*** DATA TO USE

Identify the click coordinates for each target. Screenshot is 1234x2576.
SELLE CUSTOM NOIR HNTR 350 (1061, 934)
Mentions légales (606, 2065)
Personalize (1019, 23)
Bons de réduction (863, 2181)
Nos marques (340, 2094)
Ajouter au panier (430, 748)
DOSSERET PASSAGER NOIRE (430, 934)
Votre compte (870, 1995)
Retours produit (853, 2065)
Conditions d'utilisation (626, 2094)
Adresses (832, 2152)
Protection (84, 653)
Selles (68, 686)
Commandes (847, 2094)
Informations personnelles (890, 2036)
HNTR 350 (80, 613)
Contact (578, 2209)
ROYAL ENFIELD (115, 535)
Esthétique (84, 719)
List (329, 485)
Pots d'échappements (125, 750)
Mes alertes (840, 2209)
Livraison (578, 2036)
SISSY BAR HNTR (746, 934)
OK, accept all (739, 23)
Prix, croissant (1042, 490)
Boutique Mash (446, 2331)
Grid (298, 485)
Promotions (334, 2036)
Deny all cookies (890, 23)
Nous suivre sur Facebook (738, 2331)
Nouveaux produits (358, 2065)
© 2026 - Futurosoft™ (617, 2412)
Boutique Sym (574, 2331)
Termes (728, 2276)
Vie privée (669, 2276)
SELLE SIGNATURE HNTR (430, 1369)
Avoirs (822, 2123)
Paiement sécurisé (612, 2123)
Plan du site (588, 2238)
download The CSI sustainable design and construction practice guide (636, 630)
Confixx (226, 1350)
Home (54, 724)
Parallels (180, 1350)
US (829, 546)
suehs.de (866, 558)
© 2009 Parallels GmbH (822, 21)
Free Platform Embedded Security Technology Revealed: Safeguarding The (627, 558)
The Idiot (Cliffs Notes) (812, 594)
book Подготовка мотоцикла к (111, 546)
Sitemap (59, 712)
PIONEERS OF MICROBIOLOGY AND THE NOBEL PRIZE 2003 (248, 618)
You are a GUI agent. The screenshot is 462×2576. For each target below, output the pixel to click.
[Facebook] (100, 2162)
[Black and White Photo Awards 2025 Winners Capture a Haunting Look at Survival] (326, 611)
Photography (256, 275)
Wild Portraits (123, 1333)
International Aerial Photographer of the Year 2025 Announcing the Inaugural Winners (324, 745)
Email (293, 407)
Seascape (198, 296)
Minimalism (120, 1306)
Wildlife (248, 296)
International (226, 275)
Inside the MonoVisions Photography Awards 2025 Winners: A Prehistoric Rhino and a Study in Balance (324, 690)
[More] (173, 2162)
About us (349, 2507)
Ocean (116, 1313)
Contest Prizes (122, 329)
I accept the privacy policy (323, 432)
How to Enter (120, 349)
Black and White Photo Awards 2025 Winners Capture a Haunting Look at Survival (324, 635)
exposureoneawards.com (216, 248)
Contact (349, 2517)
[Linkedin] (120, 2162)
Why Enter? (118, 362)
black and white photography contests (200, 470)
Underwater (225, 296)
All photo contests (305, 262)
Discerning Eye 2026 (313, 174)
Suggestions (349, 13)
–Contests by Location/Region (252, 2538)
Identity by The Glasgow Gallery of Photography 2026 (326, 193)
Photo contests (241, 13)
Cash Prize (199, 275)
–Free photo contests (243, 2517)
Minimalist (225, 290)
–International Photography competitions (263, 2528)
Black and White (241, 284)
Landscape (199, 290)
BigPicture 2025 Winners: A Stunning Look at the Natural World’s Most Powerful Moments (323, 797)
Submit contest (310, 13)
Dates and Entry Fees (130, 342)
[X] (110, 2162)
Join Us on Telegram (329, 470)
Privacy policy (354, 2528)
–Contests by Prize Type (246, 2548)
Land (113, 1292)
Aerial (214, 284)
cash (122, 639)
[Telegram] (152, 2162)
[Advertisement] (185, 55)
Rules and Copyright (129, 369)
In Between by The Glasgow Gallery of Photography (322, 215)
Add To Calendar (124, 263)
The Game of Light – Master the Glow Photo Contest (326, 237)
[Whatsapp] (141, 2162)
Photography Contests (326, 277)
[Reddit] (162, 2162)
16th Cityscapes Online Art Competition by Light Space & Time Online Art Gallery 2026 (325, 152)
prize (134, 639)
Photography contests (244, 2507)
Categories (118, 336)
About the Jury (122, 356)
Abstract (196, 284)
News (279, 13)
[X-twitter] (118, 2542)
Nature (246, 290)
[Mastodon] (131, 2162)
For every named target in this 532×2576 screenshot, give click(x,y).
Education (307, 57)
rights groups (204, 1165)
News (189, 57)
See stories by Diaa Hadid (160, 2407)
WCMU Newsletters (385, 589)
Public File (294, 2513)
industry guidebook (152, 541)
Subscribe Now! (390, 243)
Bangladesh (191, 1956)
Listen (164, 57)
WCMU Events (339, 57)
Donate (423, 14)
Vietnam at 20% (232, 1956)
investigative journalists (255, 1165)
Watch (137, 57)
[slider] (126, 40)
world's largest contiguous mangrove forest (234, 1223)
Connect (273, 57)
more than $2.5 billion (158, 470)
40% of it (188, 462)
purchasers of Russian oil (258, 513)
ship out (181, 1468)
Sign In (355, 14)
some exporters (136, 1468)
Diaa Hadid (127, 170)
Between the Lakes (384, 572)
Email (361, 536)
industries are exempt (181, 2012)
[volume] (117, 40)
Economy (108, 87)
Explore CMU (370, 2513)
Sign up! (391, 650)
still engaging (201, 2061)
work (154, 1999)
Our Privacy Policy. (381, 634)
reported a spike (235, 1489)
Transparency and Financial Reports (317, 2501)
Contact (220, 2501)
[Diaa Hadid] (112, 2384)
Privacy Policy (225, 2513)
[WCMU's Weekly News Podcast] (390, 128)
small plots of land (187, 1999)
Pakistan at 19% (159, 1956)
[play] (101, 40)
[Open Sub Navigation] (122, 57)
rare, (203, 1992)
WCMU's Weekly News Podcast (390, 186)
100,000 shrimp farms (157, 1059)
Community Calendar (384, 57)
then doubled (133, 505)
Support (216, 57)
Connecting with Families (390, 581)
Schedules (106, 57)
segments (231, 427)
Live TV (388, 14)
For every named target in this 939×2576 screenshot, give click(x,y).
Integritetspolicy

******

Every line from the first entry to the line containing "[Facebook] (100, 2162)" should be transcribed exactly, and nothing beyond it.

Identify the click coordinates for each target. Screenshot is 1234x2576.
SELLE CUSTOM NOIR HNTR 350 (1061, 934)
Mentions légales (606, 2065)
Personalize (1019, 23)
Bons de réduction (863, 2181)
Nos marques (340, 2094)
Ajouter au panier (430, 748)
DOSSERET PASSAGER NOIRE (430, 934)
Votre compte (870, 1995)
Retours produit (853, 2065)
Conditions d'utilisation (626, 2094)
Adresses (832, 2152)
Protection (84, 653)
Selles (68, 686)
Commandes (847, 2094)
Informations personnelles (890, 2036)
HNTR 350 (80, 613)
Contact (578, 2209)
ROYAL ENFIELD (115, 535)
Esthétique (84, 719)
List (329, 485)
Pots d'échappements (125, 750)
Mes alertes (840, 2209)
Livraison (578, 2036)
SISSY BAR HNTR (746, 934)
OK, accept all (739, 23)
Prix, croissant (1042, 490)
Boutique Mash (446, 2331)
Grid (298, 485)
Promotions (334, 2036)
Deny all cookies (890, 23)
Nous suivre sur Facebook (738, 2331)
Nouveaux produits (358, 2065)
© 2026 - Futurosoft™ (617, 2412)
Boutique Sym (574, 2331)
Termes (728, 2276)
Vie privée (669, 2276)
SELLE SIGNATURE HNTR (430, 1369)
Avoirs (822, 2123)
Paiement sécurisé (612, 2123)
Plan du site (588, 2238)
download The CSI sustainable design and construction practice guide (636, 630)
Confixx (226, 1350)
Home (54, 724)
Parallels (180, 1350)
US (829, 546)
suehs.de (866, 558)
© 2009 Parallels GmbH (822, 21)
Free Platform Embedded Security Technology Revealed: Safeguarding The (627, 558)
The Idiot (Cliffs Notes) (812, 594)
book Подготовка мотоцикла к (111, 546)
Sitemap (59, 712)
PIONEERS OF MICROBIOLOGY AND THE NOBEL PRIZE 2003 (248, 618)
You are a GUI agent. The screenshot is 462×2576. For each target below, output the pixel to click.
[Facebook] (100, 2162)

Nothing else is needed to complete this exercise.